### Task details
Reproduce everything from the start of the records down to the line containing "What do you see at coordinates (126, 31)", renaming "width and height" to "size" and leaving all else unchanged.

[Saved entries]
----------
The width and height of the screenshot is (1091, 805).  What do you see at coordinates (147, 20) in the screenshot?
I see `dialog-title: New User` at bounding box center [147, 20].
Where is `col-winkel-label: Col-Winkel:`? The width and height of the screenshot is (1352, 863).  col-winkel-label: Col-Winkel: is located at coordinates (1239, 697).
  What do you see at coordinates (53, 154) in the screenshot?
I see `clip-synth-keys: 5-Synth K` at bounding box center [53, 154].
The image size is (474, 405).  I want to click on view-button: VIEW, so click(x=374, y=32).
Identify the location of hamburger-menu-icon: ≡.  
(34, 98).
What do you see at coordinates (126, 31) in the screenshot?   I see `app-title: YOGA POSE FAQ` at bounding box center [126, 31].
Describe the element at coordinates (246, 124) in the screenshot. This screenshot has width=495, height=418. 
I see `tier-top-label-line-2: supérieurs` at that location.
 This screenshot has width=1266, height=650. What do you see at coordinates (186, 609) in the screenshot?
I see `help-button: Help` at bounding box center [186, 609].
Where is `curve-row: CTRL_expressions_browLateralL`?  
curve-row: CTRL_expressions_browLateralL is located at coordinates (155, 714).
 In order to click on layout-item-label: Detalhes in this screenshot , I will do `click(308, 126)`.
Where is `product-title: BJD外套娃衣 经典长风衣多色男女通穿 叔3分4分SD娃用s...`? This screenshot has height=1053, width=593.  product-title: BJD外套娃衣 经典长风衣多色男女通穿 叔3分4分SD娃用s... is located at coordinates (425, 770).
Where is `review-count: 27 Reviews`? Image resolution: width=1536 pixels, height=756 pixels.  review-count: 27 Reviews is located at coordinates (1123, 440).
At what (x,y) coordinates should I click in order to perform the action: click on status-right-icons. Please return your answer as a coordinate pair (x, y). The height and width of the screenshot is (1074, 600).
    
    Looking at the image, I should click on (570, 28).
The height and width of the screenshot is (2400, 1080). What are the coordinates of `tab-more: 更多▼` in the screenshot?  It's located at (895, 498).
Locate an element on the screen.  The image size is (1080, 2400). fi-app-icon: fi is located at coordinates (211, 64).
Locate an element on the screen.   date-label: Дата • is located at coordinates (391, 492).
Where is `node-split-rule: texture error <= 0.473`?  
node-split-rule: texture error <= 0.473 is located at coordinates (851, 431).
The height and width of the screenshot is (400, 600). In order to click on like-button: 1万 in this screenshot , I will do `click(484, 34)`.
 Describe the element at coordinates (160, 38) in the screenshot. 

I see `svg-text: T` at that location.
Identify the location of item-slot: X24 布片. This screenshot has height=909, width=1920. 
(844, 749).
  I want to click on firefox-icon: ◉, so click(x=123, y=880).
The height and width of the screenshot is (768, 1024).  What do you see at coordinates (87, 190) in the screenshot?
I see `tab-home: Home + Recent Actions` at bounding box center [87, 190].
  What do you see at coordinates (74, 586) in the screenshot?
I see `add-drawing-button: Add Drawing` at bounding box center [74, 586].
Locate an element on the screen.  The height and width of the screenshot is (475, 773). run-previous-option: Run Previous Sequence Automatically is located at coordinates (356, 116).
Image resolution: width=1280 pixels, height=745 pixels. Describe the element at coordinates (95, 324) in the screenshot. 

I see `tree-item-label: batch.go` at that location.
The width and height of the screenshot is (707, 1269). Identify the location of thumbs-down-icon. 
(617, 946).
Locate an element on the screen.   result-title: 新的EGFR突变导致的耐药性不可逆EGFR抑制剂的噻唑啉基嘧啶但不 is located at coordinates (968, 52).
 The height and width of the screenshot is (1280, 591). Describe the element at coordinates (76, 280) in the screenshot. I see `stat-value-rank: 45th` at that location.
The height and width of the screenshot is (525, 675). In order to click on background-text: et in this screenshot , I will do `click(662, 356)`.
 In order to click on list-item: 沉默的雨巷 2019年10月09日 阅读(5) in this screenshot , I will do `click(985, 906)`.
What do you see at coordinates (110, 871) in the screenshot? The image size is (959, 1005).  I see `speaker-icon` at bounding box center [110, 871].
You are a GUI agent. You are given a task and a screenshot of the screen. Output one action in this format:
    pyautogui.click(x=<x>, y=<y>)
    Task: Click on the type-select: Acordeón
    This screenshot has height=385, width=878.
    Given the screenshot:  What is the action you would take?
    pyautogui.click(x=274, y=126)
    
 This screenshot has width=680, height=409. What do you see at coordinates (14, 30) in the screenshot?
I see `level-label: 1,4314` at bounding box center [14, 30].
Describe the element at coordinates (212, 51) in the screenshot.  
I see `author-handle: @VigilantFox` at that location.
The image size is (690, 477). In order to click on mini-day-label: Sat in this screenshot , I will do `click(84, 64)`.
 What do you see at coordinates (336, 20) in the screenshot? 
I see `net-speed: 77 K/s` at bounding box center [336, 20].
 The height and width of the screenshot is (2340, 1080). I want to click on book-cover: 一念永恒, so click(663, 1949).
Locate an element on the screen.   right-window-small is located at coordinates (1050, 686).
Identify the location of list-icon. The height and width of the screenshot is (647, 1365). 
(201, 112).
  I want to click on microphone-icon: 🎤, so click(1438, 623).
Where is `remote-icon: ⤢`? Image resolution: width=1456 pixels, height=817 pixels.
----------
### Response area
The size of the screenshot is (1091, 805).  What do you see at coordinates (147, 20) in the screenshot?
I see `dialog-title: New User` at bounding box center [147, 20].
Where is `col-winkel-label: Col-Winkel:`? The size of the screenshot is (1352, 863).  col-winkel-label: Col-Winkel: is located at coordinates (1239, 697).
  What do you see at coordinates (53, 154) in the screenshot?
I see `clip-synth-keys: 5-Synth K` at bounding box center [53, 154].
The image size is (474, 405).  I want to click on view-button: VIEW, so click(x=374, y=32).
Identify the location of hamburger-menu-icon: ≡.  
(34, 98).
What do you see at coordinates (126, 31) in the screenshot?   I see `app-title: YOGA POSE FAQ` at bounding box center [126, 31].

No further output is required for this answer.